+++ Input data
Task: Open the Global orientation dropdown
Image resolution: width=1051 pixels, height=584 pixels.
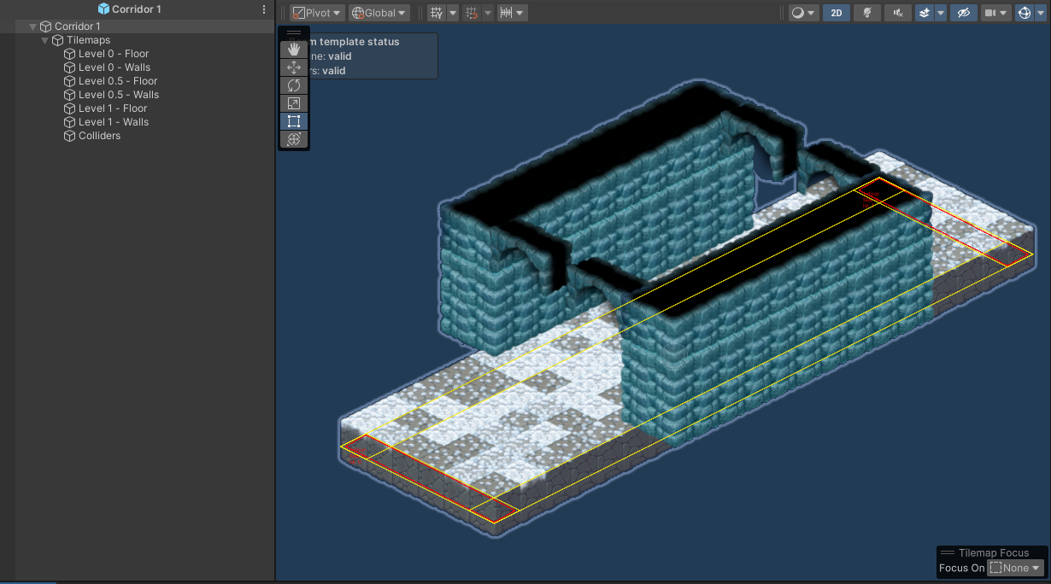Action: (x=379, y=12)
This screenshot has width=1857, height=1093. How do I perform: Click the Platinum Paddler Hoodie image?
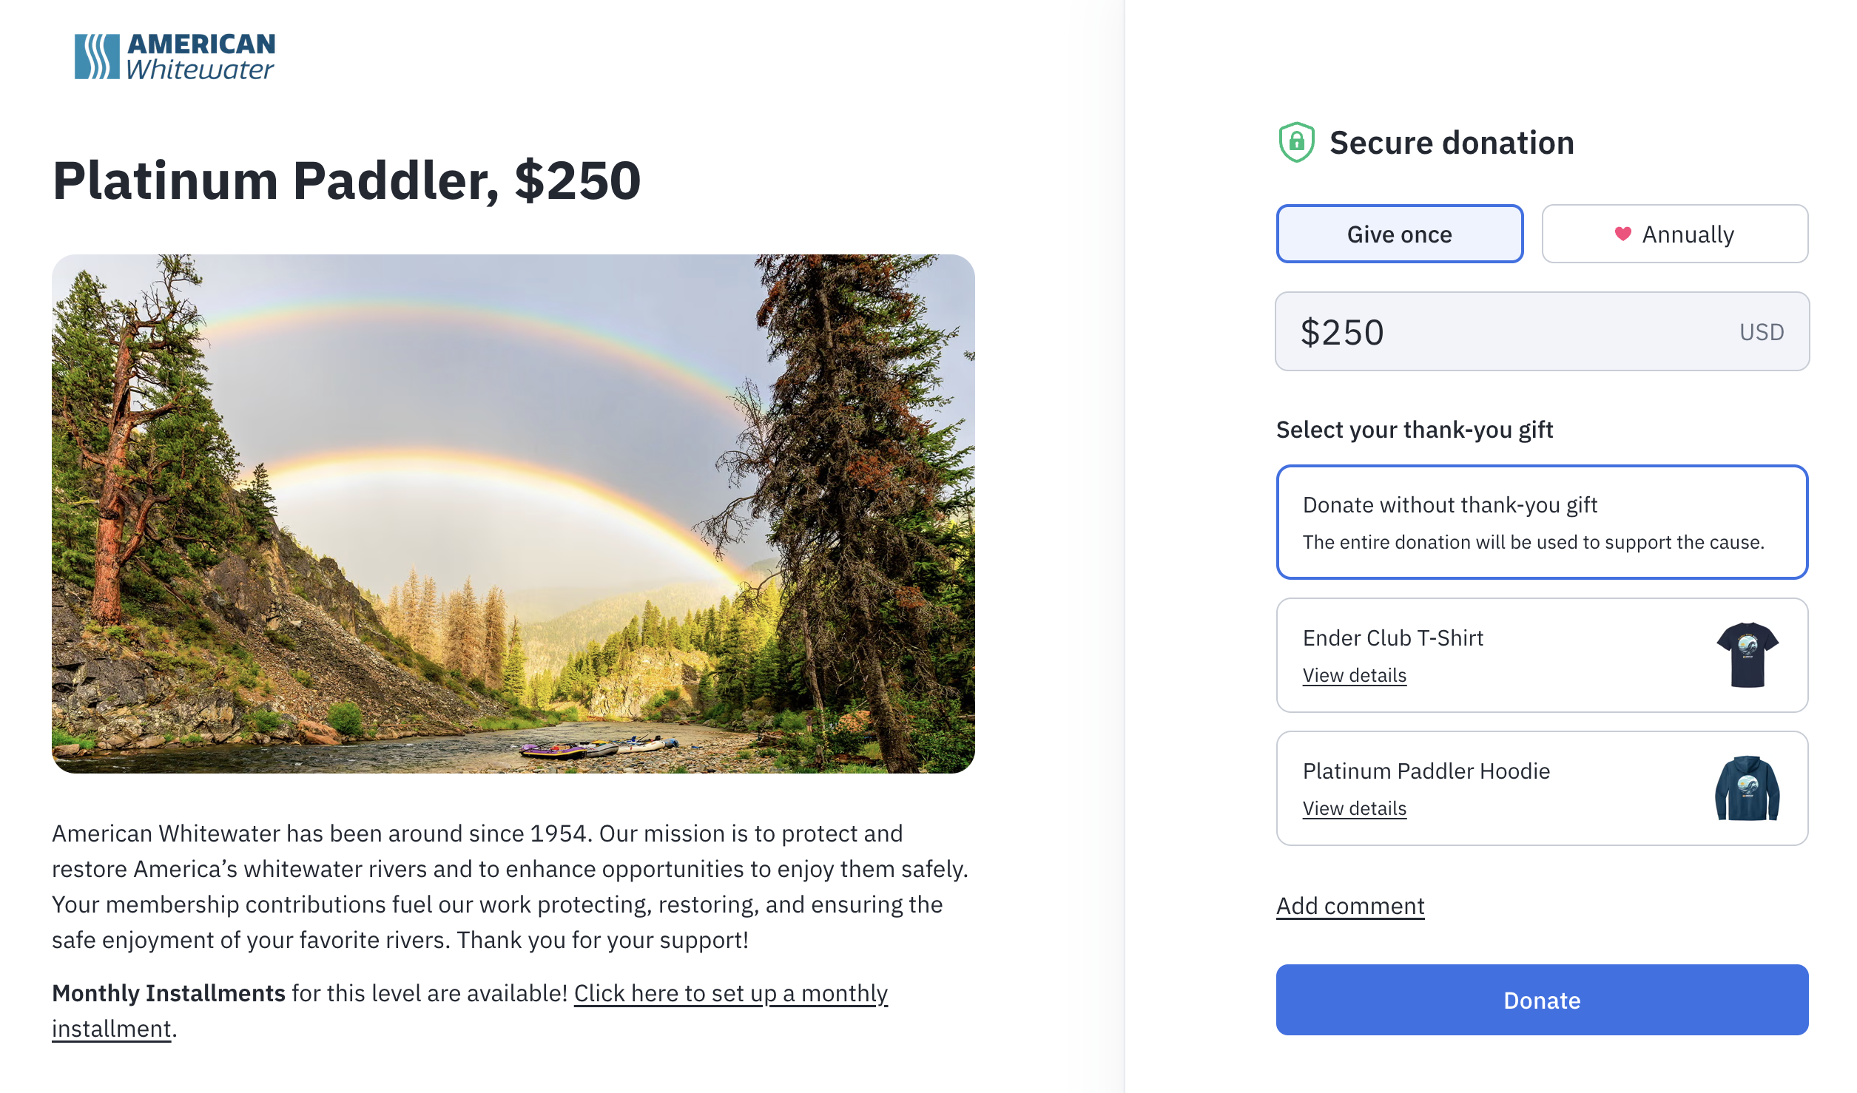tap(1748, 788)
++++++
### Work to be completed
In your copy, exclude the pictures and repeat each entry above exactly.

### Response for this exercise
Task: Open the Global orientation dropdown
Image resolution: width=1051 pixels, height=584 pixels.
Action: (x=379, y=12)
This screenshot has width=1857, height=1093. How do I perform: Click the Platinum Paddler Hoodie image?
tap(1748, 788)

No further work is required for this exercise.